## THE PROBLEM
When the listing below reaches the line that has "The height and", start reproducing exactly; stop after the line that has "You are a computer-use", and drop the pictures.

## TASK MATERIAL
========
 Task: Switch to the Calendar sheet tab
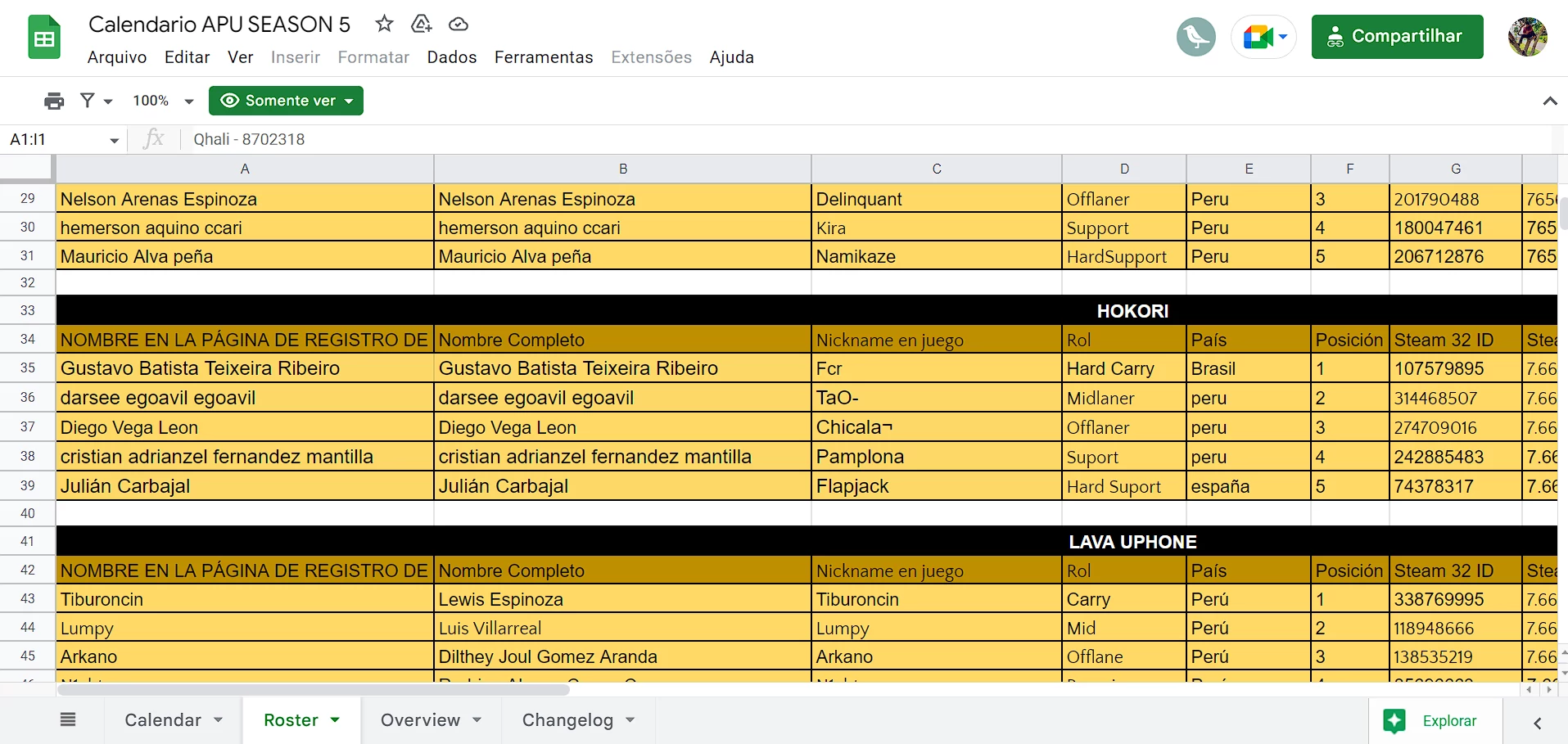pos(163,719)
========
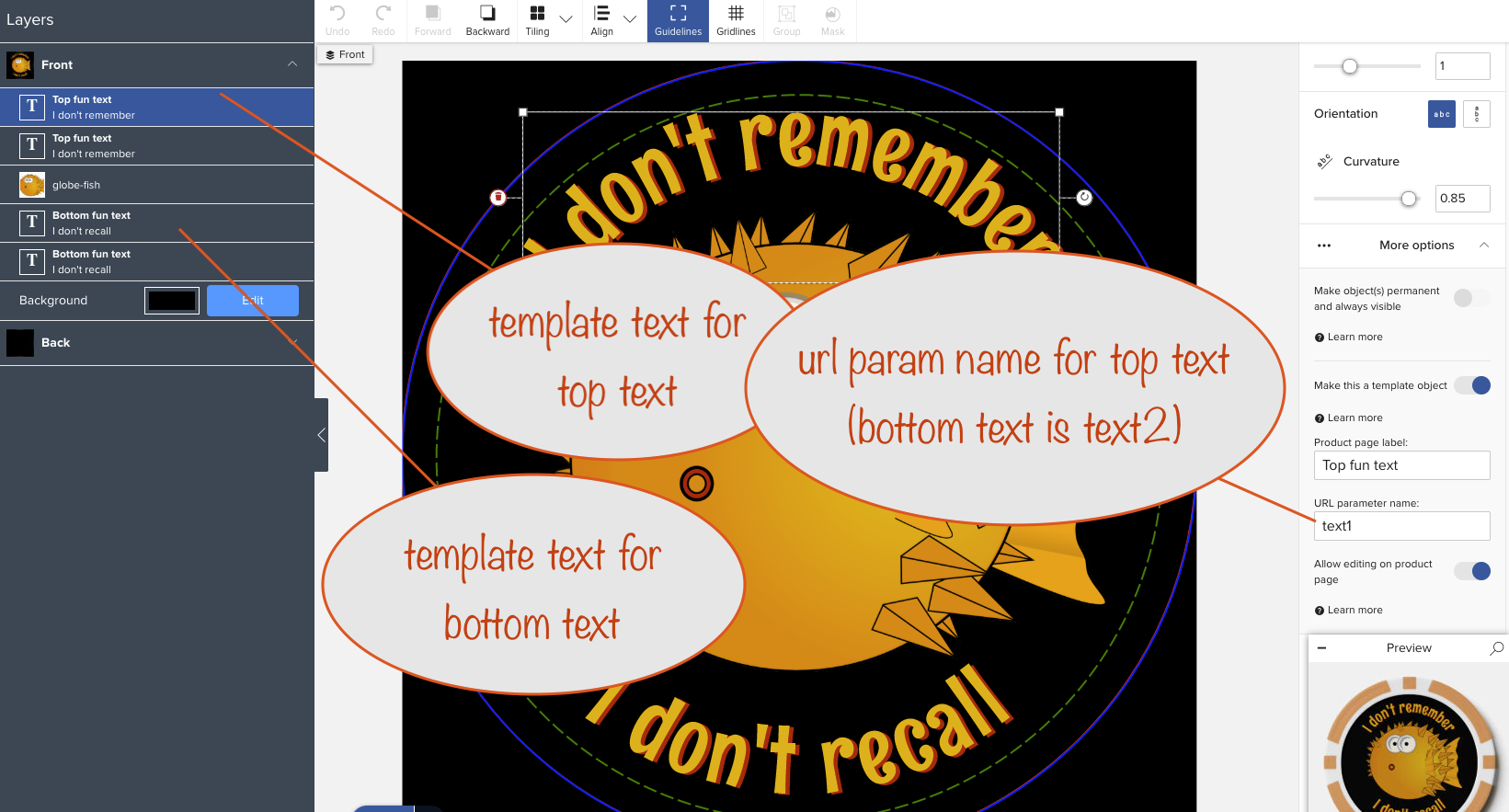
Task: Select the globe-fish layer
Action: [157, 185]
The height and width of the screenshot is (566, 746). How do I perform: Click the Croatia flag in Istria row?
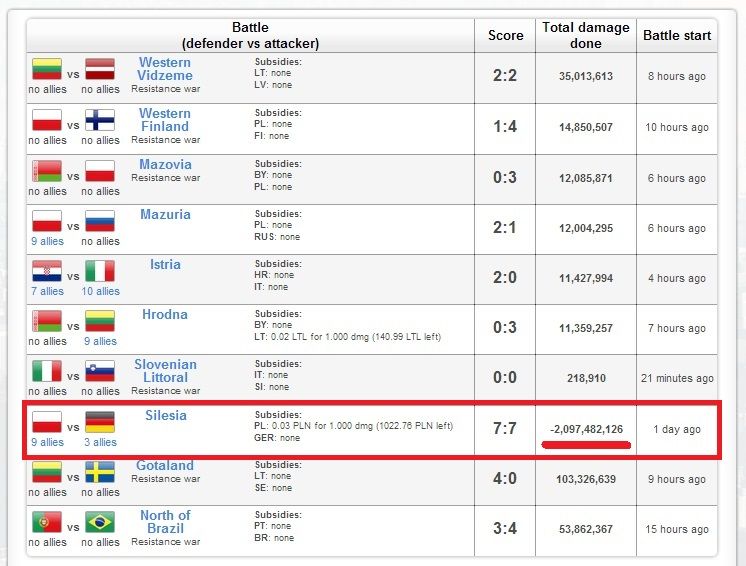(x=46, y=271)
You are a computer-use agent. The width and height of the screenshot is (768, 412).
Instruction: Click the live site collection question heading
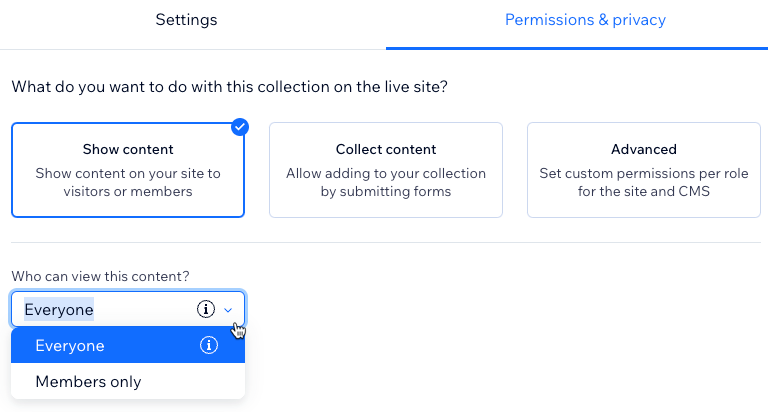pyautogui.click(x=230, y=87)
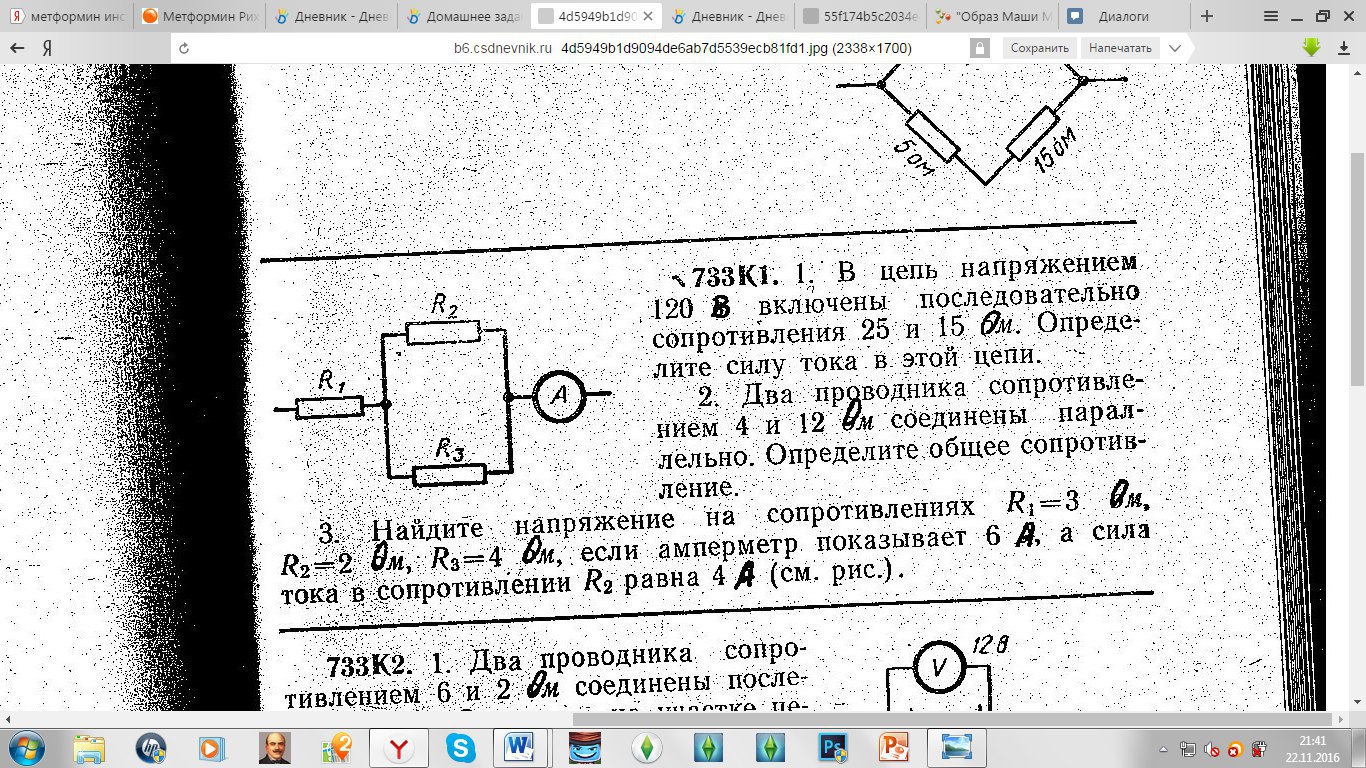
========
## RESULT BELOW
The height and width of the screenshot is (566, 746). How do I perform: Click the Croatia flag in Istria row?
(x=46, y=271)
You are a computer-use agent. The width and height of the screenshot is (768, 412).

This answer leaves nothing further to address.